When you reach the line with "Instruction: Click the Dry clean bullet item" in the records below, begin transcribing exactly and continue up to and including the line with "Viewport: 366px width, 310px height.", leaving out every picture.
::: DATA FOR THIS EXERCISE
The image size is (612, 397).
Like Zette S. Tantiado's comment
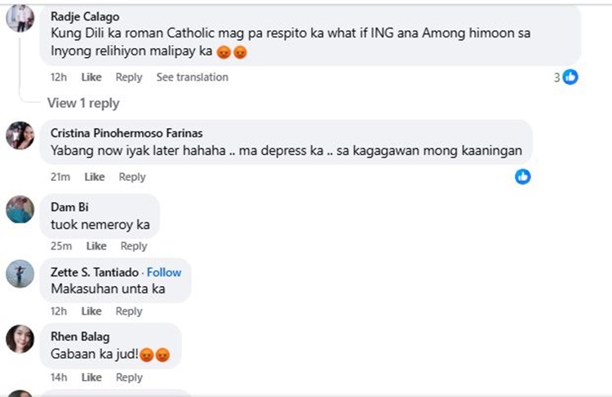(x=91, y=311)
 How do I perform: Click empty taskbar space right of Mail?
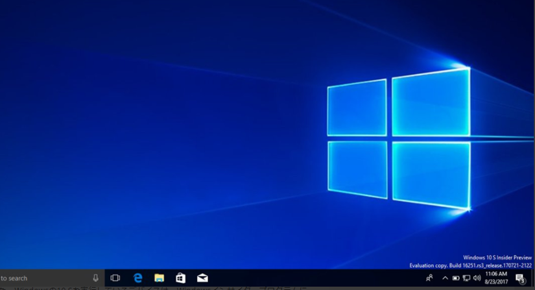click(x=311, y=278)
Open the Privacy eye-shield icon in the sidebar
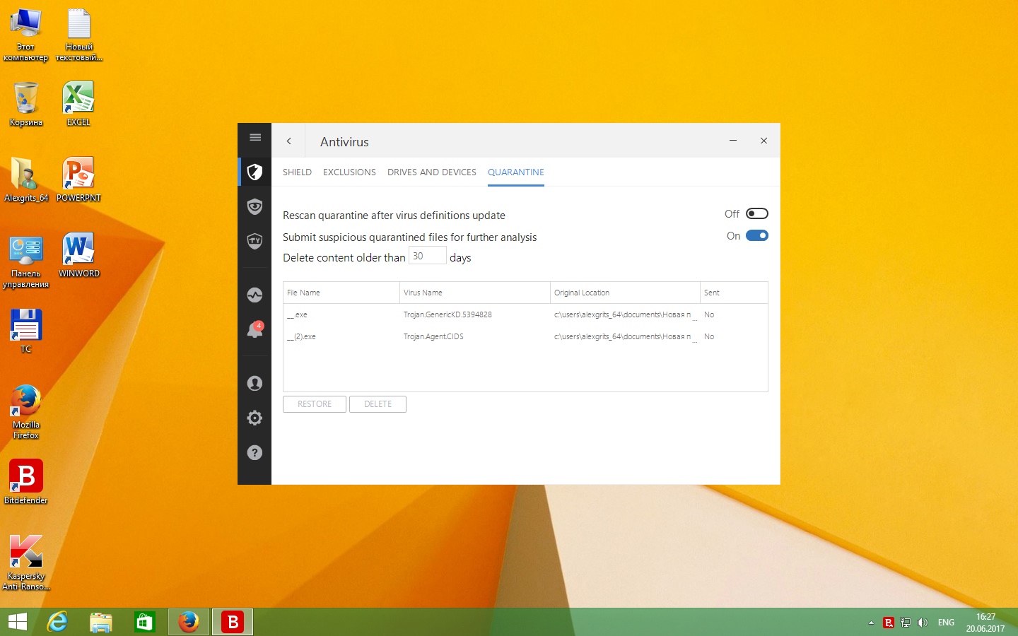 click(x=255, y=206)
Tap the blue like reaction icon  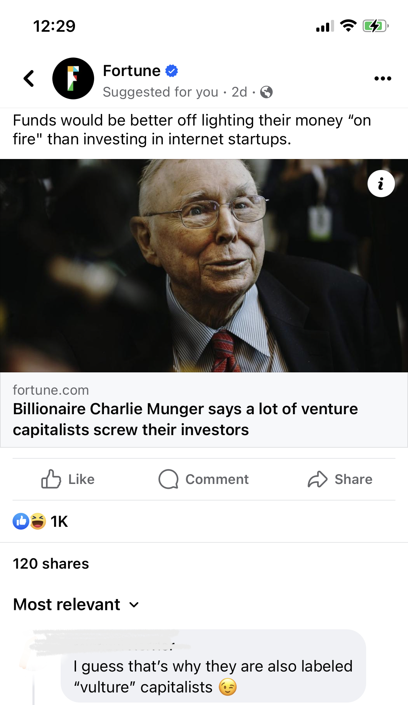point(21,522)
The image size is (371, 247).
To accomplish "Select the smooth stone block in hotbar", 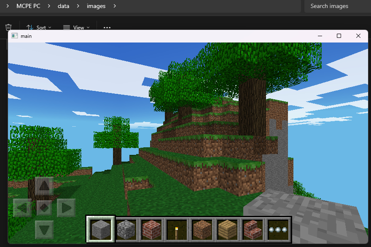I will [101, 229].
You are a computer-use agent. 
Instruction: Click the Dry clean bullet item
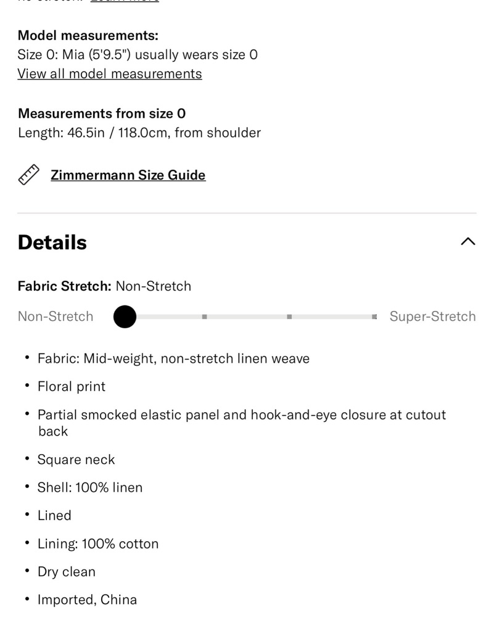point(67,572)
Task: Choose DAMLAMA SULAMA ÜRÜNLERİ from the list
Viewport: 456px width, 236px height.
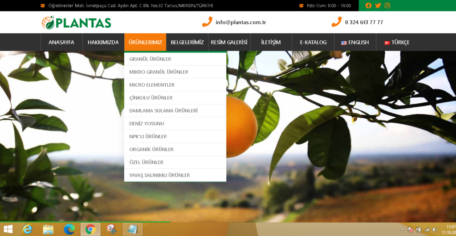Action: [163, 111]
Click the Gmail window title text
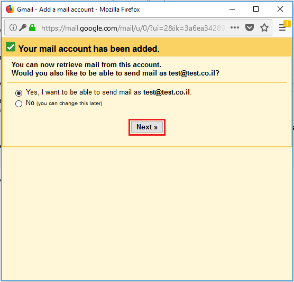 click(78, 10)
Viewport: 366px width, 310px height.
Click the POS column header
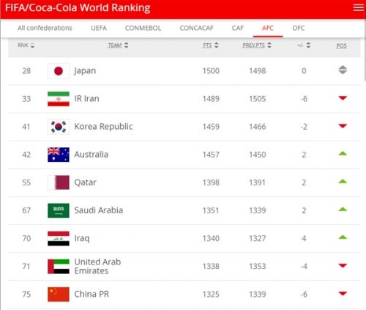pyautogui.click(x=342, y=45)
::::::
::: DATA FOR THIS EXERCISE
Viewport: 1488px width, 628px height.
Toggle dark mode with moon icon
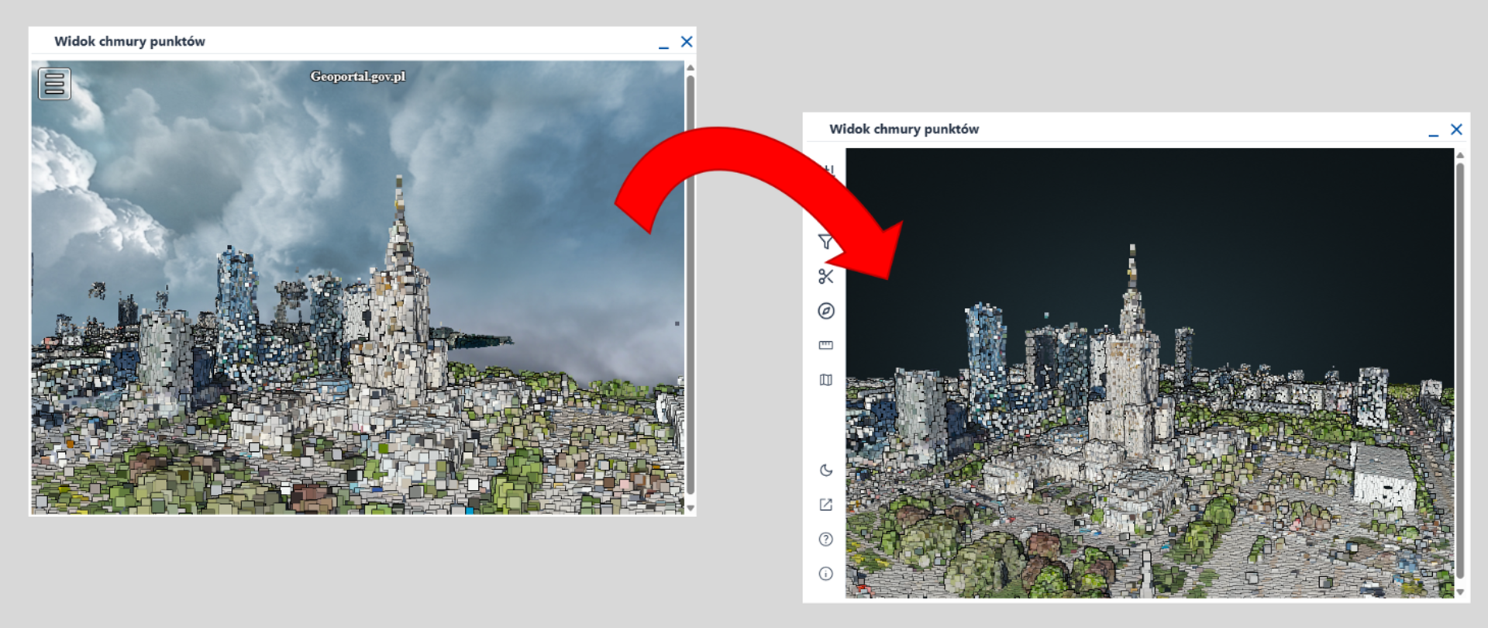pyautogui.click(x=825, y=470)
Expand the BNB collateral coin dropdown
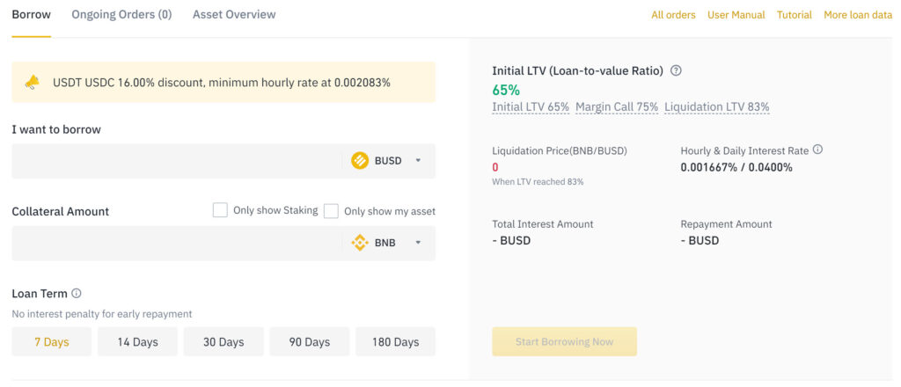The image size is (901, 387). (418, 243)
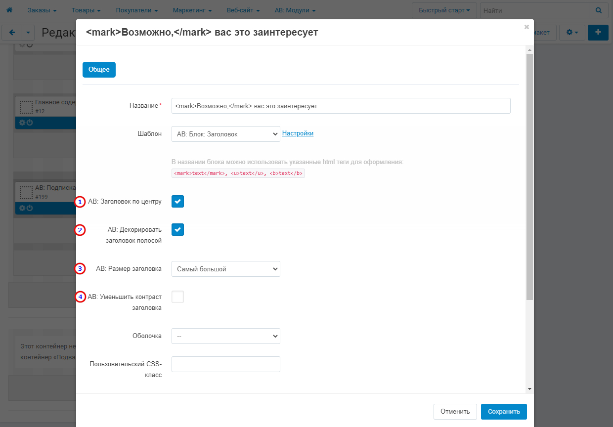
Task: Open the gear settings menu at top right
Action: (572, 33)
::::::
SOLVED EXERCISE -
Instruction: Click the Dry clean bullet item
point(67,572)
Task: Choose DAMLAMA SULAMA ÜRÜNLERİ from the list
Viewport: 456px width, 236px height.
Action: [163, 111]
Click the Gmail window title text
 click(78, 10)
Viewport: 366px width, 310px height.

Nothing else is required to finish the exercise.